◆ Directions
Would you print the records below without changing anything?

+++++

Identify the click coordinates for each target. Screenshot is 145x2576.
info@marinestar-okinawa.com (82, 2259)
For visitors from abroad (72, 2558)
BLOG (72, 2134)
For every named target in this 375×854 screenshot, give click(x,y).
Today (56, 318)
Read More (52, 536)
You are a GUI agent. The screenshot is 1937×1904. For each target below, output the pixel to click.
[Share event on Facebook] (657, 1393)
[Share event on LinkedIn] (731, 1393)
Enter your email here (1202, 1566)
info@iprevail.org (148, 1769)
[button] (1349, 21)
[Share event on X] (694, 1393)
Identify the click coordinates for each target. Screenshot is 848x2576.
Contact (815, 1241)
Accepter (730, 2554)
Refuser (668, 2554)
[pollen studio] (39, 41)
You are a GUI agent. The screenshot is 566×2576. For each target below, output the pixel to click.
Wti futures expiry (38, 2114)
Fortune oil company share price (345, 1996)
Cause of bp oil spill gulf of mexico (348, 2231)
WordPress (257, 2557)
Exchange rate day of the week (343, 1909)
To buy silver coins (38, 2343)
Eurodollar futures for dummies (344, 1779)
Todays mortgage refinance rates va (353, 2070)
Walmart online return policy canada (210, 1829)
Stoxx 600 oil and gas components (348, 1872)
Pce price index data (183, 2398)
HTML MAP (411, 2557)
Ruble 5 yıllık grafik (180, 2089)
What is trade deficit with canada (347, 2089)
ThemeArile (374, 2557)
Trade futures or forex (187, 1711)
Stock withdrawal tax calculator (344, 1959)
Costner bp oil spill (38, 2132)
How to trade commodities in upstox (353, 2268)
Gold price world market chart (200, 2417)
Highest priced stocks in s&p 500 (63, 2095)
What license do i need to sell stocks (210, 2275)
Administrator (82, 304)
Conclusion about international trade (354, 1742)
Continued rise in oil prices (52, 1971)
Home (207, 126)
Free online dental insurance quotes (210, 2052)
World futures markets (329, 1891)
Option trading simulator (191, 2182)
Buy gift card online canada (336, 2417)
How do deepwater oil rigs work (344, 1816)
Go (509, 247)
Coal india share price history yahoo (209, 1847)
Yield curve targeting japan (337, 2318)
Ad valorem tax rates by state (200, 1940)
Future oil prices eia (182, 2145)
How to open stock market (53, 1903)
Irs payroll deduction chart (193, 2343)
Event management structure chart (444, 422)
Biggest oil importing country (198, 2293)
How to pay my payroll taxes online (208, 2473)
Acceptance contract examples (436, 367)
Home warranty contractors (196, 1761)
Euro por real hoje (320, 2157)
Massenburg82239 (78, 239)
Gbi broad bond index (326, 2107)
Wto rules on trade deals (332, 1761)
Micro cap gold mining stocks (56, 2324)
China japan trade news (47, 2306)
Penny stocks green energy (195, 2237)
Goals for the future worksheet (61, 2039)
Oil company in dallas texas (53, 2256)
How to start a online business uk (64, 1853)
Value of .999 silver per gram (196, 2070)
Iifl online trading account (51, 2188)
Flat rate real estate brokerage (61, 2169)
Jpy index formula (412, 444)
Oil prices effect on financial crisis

+++++

◆ Answer section
Identify the click coordinates for each target. Screenshot is 145x2576.
info@marinestar-okinawa.com (82, 2259)
For visitors from abroad (72, 2558)
BLOG (72, 2134)
For every named target in this 375×854 screenshot, give click(x,y).
Today (56, 318)
Read More (52, 536)
You are a GUI agent. The screenshot is 1937×1904. For each target below, output the pixel to click.
[Share event on Facebook] (657, 1393)
[Share event on LinkedIn] (731, 1393)
Enter your email here (1202, 1566)
info@iprevail.org (148, 1769)
[button] (1349, 21)
[Share event on X] (694, 1393)
Identify the click coordinates for each target. Screenshot is 848x2576.
Contact (815, 1241)
Accepter (730, 2554)
Refuser (668, 2554)
[pollen studio] (39, 41)
You are a GUI agent. The screenshot is 566×2576. For each target below, output the pixel to click.
Wti futures expiry (38, 2114)
Fortune oil company share price (345, 1996)
Cause of bp oil spill gulf of mexico (348, 2231)
WordPress (257, 2557)
Exchange rate day of the week (343, 1909)
To buy silver coins (38, 2343)
Eurodollar futures for dummies (344, 1779)
Todays mortgage refinance rates va (353, 2070)
Walmart online return policy canada (210, 1829)
Stoxx 600 oil and gas components (348, 1872)
Pce price index data (183, 2398)
HTML MAP (411, 2557)
Ruble 5 yıllık grafik (180, 2089)
What is trade deficit with canada (347, 2089)
ThemeArile (374, 2557)
Trade futures or forex (187, 1711)
Stock withdrawal tax calculator (344, 1959)
Costner bp oil spill (38, 2132)
How to trade commodities in upstox (353, 2268)
Gold price world market chart (200, 2417)
Highest priced stocks in s&p 500 (63, 2095)
What license do i need to sell stocks (210, 2275)
Administrator (82, 304)
Conclusion about international trade (354, 1742)
Continued rise in oil prices (52, 1971)
Home (207, 126)
Free online dental insurance quotes (210, 2052)
World futures markets (329, 1891)
Option trading simulator (191, 2182)
Buy gift card online canada (336, 2417)
How do deepwater oil rigs work (344, 1816)
Go (509, 247)
Coal india share price history yahoo (209, 1847)
Yield curve targeting japan (337, 2318)
Ad valorem tax rates by state (200, 1940)
Future oil prices eia (182, 2145)
How to open stock market (53, 1903)
Irs payroll deduction chart (193, 2343)
Event management structure chart (444, 422)
Biggest oil importing country (198, 2293)
How to pay my payroll taxes online (208, 2473)
Acceptance contract examples (436, 367)
Home warranty contractors (196, 1761)
Euro por real hoje (320, 2157)
Massenburg82239 (78, 239)
Gbi broad bond index (326, 2107)
Wto rules on trade deals (332, 1761)
Micro cap gold mining stocks (56, 2324)
China japan trade news (47, 2306)
Penny stocks green energy (195, 2237)
Goals for the future worksheet (61, 2039)
Oil company in dallas texas (53, 2256)
How to start a online business uk (64, 1853)
Value of .999 silver per gram (196, 2070)
Iifl online trading account (51, 2188)
Flat rate real estate brokerage (61, 2169)
Jpy index formula (412, 444)
Oil prices effect on financial crisis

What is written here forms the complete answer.